### What you have to do:
In the listing below, switch "heading" for "title" in the part that opens with the line containing "Task: Open the Saba Score icon" and closes with the end of the listing. Write out only that part, with everything else left unchanged.

====

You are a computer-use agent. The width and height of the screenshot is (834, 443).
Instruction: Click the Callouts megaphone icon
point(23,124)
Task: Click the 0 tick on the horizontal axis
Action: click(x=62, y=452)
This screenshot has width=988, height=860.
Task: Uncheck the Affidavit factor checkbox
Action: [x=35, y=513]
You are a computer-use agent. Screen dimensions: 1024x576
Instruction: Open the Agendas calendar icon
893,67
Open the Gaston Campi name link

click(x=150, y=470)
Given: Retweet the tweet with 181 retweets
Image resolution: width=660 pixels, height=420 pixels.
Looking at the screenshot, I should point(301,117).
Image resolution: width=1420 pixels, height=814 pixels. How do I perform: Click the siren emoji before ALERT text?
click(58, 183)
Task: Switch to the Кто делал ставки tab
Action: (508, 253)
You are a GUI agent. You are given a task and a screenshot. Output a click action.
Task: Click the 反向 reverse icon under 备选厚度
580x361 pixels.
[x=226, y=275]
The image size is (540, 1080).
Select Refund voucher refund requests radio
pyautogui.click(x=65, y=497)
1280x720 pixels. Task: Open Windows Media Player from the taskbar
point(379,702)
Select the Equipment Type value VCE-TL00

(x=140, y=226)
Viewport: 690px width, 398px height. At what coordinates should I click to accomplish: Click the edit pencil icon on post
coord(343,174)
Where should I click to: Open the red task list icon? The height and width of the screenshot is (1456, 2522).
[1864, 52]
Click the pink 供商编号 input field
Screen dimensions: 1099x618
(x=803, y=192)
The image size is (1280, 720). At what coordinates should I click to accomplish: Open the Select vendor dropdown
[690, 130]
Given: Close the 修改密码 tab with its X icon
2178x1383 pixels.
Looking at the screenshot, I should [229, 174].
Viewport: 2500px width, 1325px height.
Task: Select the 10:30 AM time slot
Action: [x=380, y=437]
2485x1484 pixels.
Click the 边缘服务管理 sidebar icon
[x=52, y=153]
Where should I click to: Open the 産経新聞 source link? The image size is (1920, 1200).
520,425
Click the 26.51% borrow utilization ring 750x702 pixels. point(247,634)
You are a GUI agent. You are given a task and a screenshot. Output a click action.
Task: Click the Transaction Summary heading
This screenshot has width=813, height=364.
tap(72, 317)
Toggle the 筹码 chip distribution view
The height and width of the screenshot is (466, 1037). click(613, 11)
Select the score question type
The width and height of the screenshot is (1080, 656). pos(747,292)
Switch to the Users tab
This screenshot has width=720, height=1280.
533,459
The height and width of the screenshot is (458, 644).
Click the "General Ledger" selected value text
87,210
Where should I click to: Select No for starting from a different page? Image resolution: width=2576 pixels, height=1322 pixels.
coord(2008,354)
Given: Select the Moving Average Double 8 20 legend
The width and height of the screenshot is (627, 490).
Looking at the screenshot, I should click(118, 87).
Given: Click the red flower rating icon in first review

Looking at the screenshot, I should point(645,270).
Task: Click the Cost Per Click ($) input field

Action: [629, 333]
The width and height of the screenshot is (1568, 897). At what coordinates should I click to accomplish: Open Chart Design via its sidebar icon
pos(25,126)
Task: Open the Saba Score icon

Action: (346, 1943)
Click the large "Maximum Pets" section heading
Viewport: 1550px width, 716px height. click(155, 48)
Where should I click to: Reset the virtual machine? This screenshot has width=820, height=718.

====

### Response to this task:
Task: Open the Saba Score icon

Action: (346, 1943)
Click the large "Maximum Pets" section title
Viewport: 1550px width, 716px height. click(155, 48)
Where should I click to: Reset the virtual machine? This screenshot has width=820, height=718.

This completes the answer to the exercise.